**Required work:** After finding the line with "Where should I click to: Click" in the entries below, retype exactly each line from there through the line with "Given: Click the", including that final line.

**Extracted records:**

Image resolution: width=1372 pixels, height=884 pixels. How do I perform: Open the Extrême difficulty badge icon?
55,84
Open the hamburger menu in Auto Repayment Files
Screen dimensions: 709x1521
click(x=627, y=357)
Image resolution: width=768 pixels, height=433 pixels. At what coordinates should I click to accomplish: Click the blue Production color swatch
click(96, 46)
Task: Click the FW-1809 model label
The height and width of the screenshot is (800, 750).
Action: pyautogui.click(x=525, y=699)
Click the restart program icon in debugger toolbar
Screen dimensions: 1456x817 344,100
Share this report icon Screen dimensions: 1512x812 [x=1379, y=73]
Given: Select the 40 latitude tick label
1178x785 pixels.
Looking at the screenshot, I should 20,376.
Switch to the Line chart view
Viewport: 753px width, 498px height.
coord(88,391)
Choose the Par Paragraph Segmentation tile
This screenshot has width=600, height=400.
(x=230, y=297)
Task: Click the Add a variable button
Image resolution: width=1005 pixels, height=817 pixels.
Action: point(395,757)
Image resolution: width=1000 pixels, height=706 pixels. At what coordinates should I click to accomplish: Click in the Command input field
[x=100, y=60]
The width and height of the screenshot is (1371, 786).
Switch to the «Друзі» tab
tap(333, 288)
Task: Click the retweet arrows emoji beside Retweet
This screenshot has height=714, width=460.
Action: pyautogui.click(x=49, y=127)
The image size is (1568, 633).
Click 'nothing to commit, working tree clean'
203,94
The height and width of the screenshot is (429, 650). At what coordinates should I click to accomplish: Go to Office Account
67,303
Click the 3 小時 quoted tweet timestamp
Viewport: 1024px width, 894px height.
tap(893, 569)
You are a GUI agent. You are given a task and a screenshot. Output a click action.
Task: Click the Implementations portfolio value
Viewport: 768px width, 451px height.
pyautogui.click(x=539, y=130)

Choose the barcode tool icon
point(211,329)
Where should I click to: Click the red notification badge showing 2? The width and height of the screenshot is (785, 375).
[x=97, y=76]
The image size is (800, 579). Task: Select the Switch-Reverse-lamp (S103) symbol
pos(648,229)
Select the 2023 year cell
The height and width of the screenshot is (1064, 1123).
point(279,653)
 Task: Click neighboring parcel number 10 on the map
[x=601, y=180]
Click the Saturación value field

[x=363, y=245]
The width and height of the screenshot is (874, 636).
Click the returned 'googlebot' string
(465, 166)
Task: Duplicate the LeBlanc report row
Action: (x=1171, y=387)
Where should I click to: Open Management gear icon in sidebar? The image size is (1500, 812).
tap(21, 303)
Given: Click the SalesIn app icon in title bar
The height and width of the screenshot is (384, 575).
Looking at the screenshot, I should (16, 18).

**Result for this exercise:**
Where should I click to: Click the red notification badge showing 2? The width and height of the screenshot is (785, 375).
[x=97, y=76]
The image size is (800, 579). Task: Select the Switch-Reverse-lamp (S103) symbol
pos(648,229)
Select the 2023 year cell
The height and width of the screenshot is (1064, 1123).
point(279,653)
 Task: Click neighboring parcel number 10 on the map
[x=601, y=180]
Click the Saturación value field

[x=363, y=245]
The width and height of the screenshot is (874, 636).
Click the returned 'googlebot' string
(465, 166)
Task: Duplicate the LeBlanc report row
Action: (x=1171, y=387)
Where should I click to: Open Management gear icon in sidebar? The image size is (1500, 812).
tap(21, 303)
Given: Click the SalesIn app icon in title bar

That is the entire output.